Confession: I didn’t really get the movie right after watching it. It’s hard to describe, but basically the movie is about Charlie Kaufman (the actual screenwriter for Adaptation) trying to adapt the book The Orchid Thief into a major motion picture. He realizes that the book doesn’t translate well and gets major writer’s block that is only broken when he writes HIMSELF, and his struggle with writing the screenplay, into the movie.

Your head just did this, didn't it?

It may sound confusing and convoluted, especially once you’re introduced to Charlie’s (fictional) twin brother Donald, but I was actually able to follow the story fairly well. I did, however, find myself at about the halfway point of the film going, “how on earth is he going to end this thing??” It wasn’t until we got to that ending that the film lost me. I don’t want to spoil it for anyone, but suffice to say it was pretty much a 180 in the tone of the film and actually had me turning to my friend and whispering, “WHAT IS HAPPENING?! THIS MOVIE IS EFFIN CRAZY.”

The lights came up, I sat there slightly puzzled, and then the evenings moderators took the stage to engage in a discussion of the book and film and how the two measured up. It was like being back in film class, except without any grades to worry about. I was in heaven. Our guest speaker for the evening was Linda Hutcheon, a professor at U of T who is, for all intents and purposes, an expert on the art of adaptation. And as she sat there dissecting the film, it was like a light going off over my head. I got it. I suddenly got it. Donald and Charlie were both aspects of the REAL Charlie! Film-Charlie represented Real-Charlie’s desire to stay true to the source material, while Film-Donald represented his need to compromise in order to make a Hollywood film! And that ending, the one that confounded and confused me?
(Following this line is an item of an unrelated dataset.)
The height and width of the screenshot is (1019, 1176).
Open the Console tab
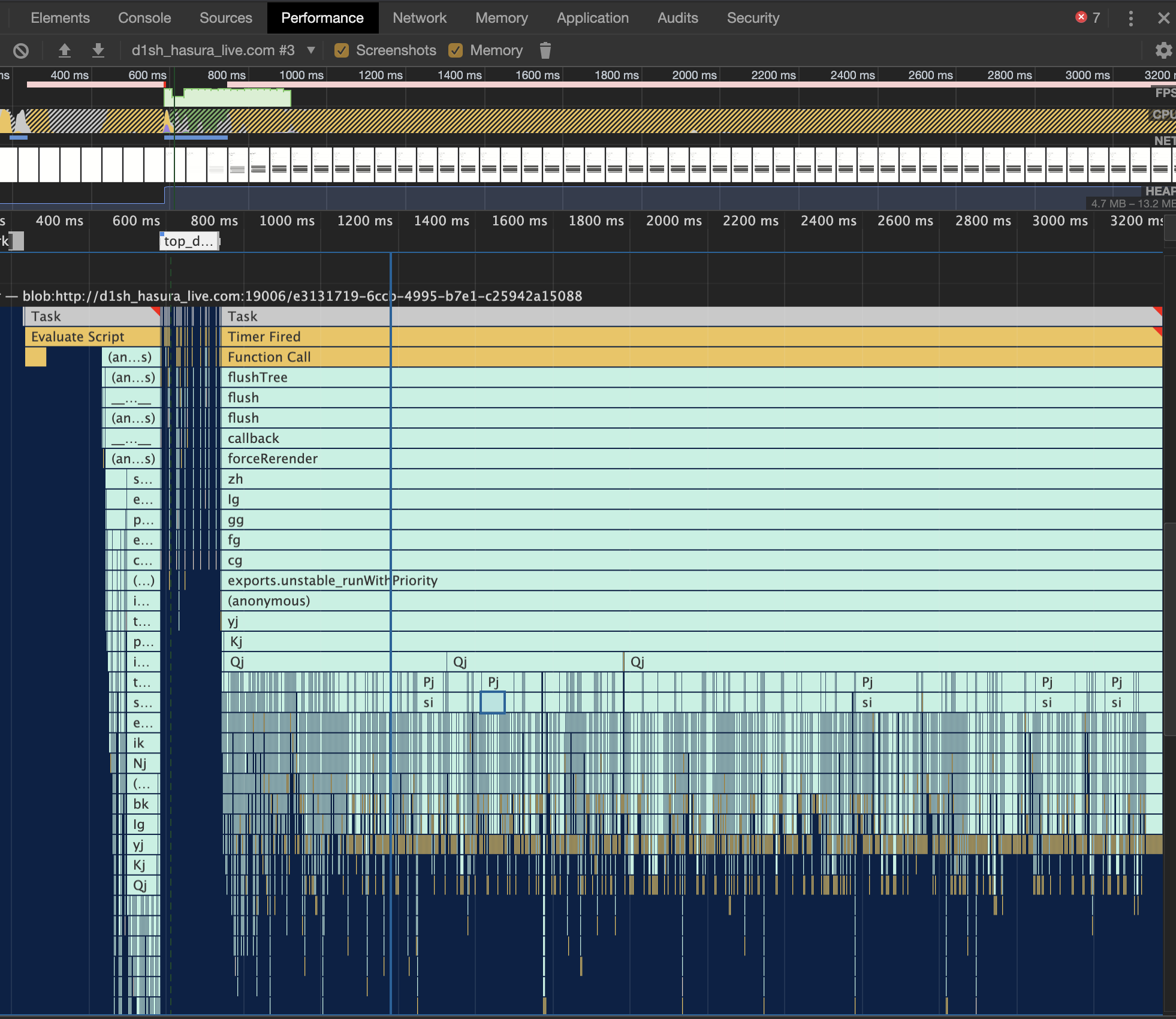click(x=144, y=18)
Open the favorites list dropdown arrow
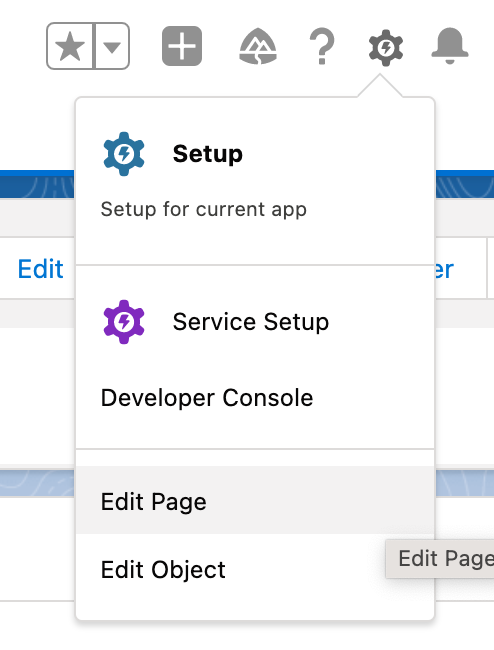 tap(112, 46)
It was a culmination of all the things that Film-Charlie swore up and down at the beginning that he wouldn’t put in his screenplay! Brilliant! Incredible! I love it! I was having a nerdgasm right there in the audience.
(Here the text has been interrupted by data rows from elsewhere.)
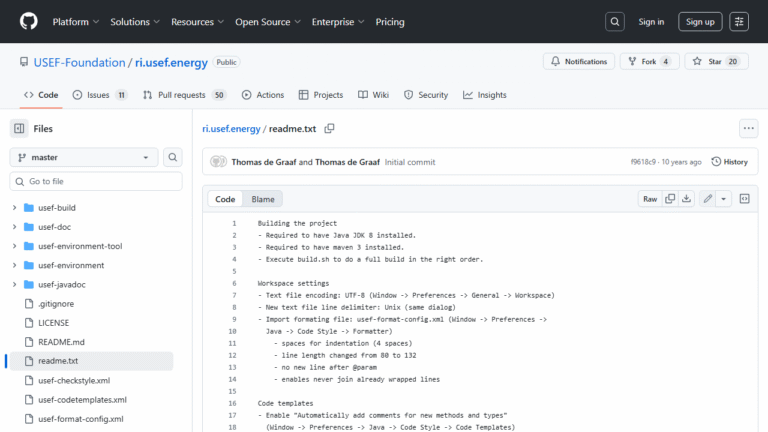768x432 pixels.
Task: Switch to the Blame view
Action: [263, 199]
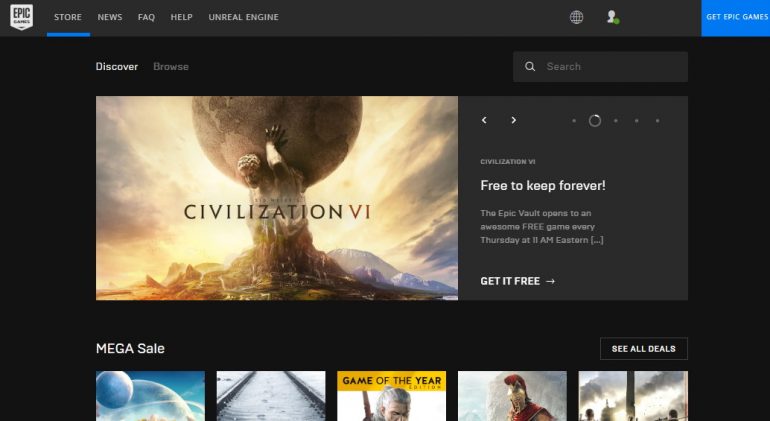Click See All Deals button
Screen dimensions: 770x421
tap(644, 349)
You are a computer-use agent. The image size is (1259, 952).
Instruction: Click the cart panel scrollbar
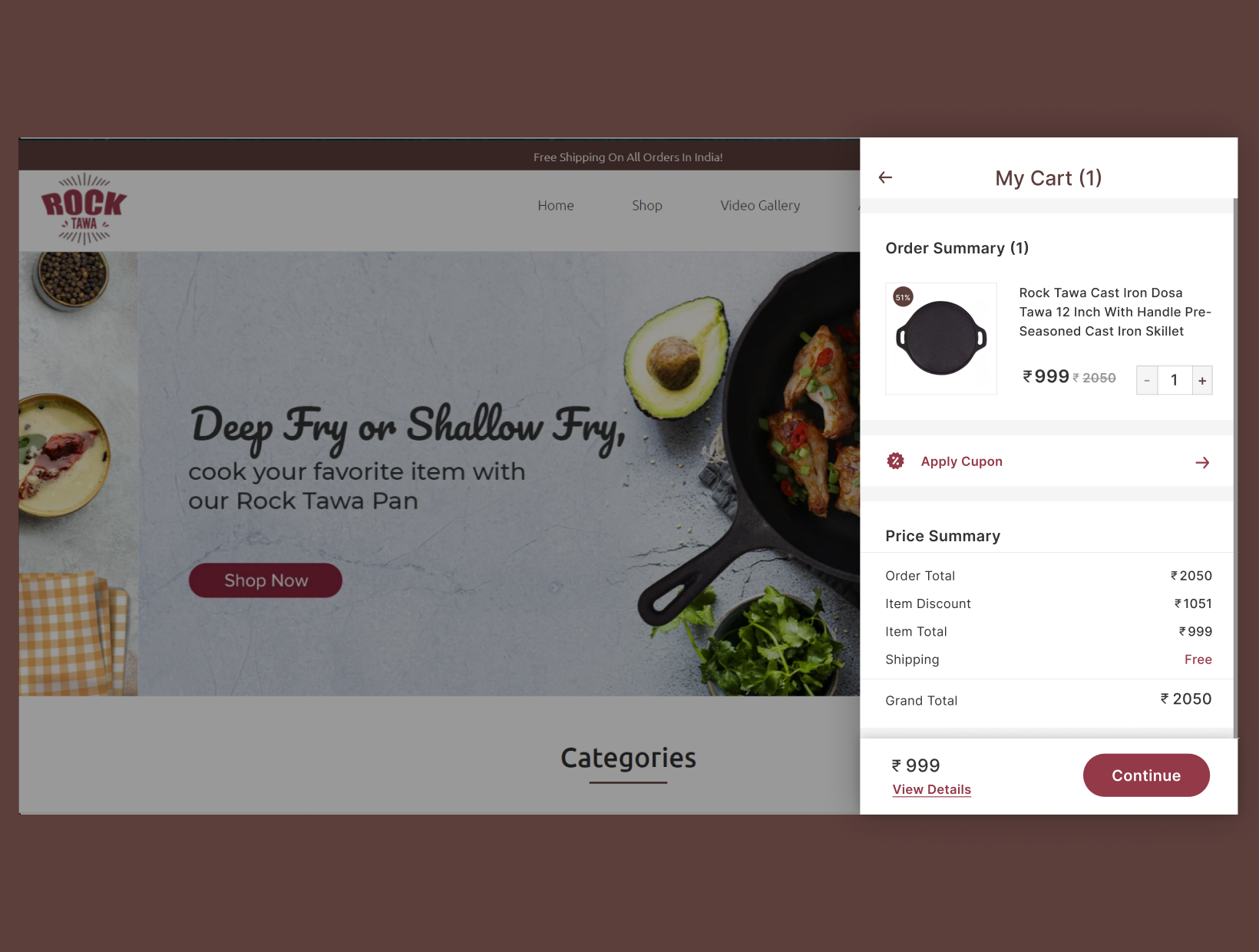click(1235, 468)
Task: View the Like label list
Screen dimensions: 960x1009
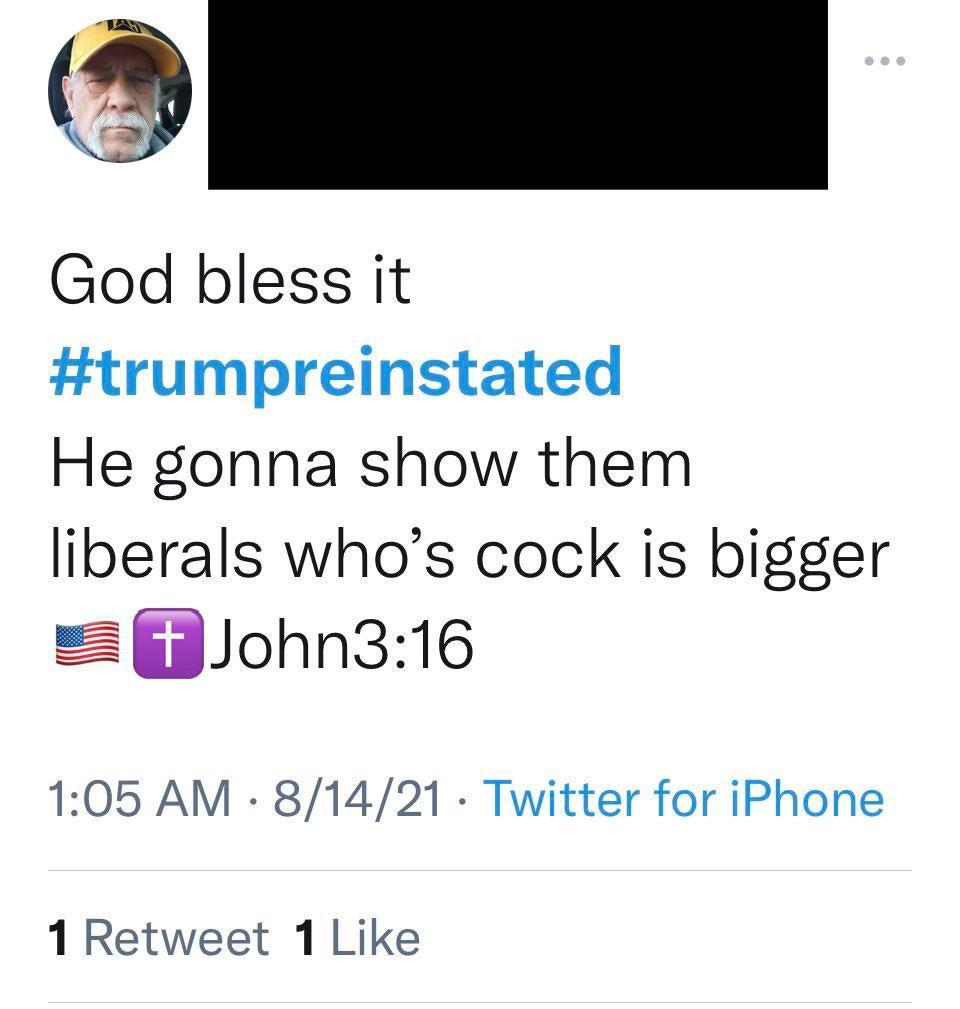Action: coord(374,938)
The more we talked about it, the more I got into it. Linda Hutcheon mentioned how much she enjoyed books and movies about the creation of art and I realized, I do too. I love TV shows about the making of TV shows; I love books about the art of writing a book; And I LOVE movies about making movies. We discussed the depiction of the writer in cinema, compared Laroche’s obsession with orchids to Kaufman’s obsession with the screenplay, and even got into deus ex machina and how incredibly uncreative and lazy it’s usually seen as being, but how in this movie it’s self-referential and amazing: Kaufman seeks advice on his screenplay from a veteran screenwriter and is told, in no uncertain terms: “Find an ending, but don’t cheat, and don’t you dare bring in a deus ex machina.” And yet, this advice, in and of itself, is not unlike a deus ex machina. HOLY CRAP, FILM/WRITING NERDERY, I LOVE IT SO MUCH.

Now? Now I love the movie. I’m dying to rewatch it with all my new nerdy film knowledge. And despite my indifference to most things Jane Austen (I’m sorry, I just can’t seem to get into any of her novels. Pride and Prejudice and Zombies is phenomenal though!) I am awful excited to read/watch/compare Mansfield Park in two weeks.
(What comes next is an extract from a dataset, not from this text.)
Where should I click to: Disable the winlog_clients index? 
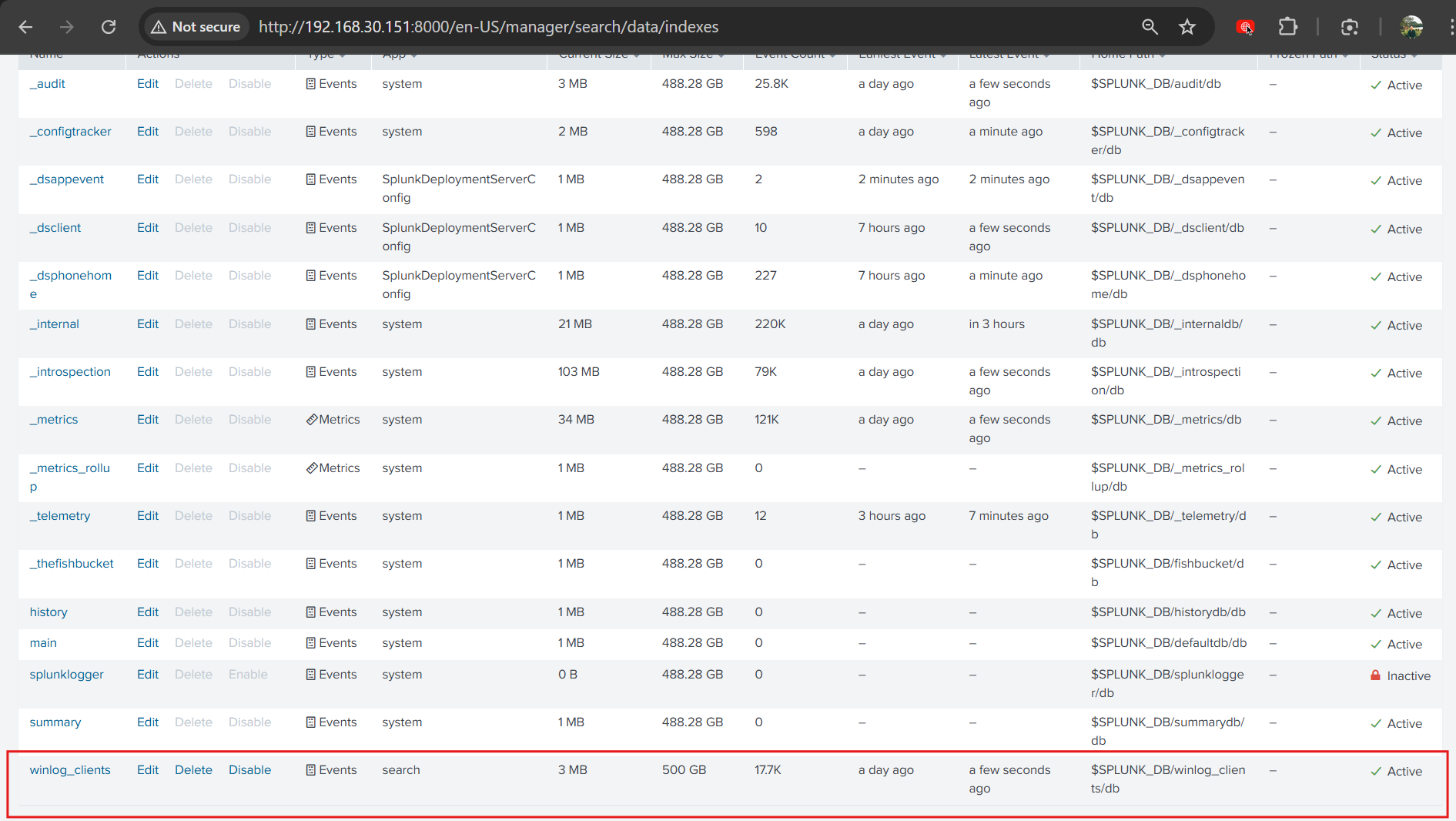point(249,770)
2 responses to “Adaptation (#11)

  1. I tried to watch the movie and fell asleep. Maybe one day I’ll try again. I also love movies about movies and books about books. This is why you need to watch Slings and Arrows. You will love it.

    Goof luck with Mansfield Park. It is the only Jane Austen book that I have yet to finish. I’ve started twice, but I just can’t get through it. i like the movie, though there are major differences.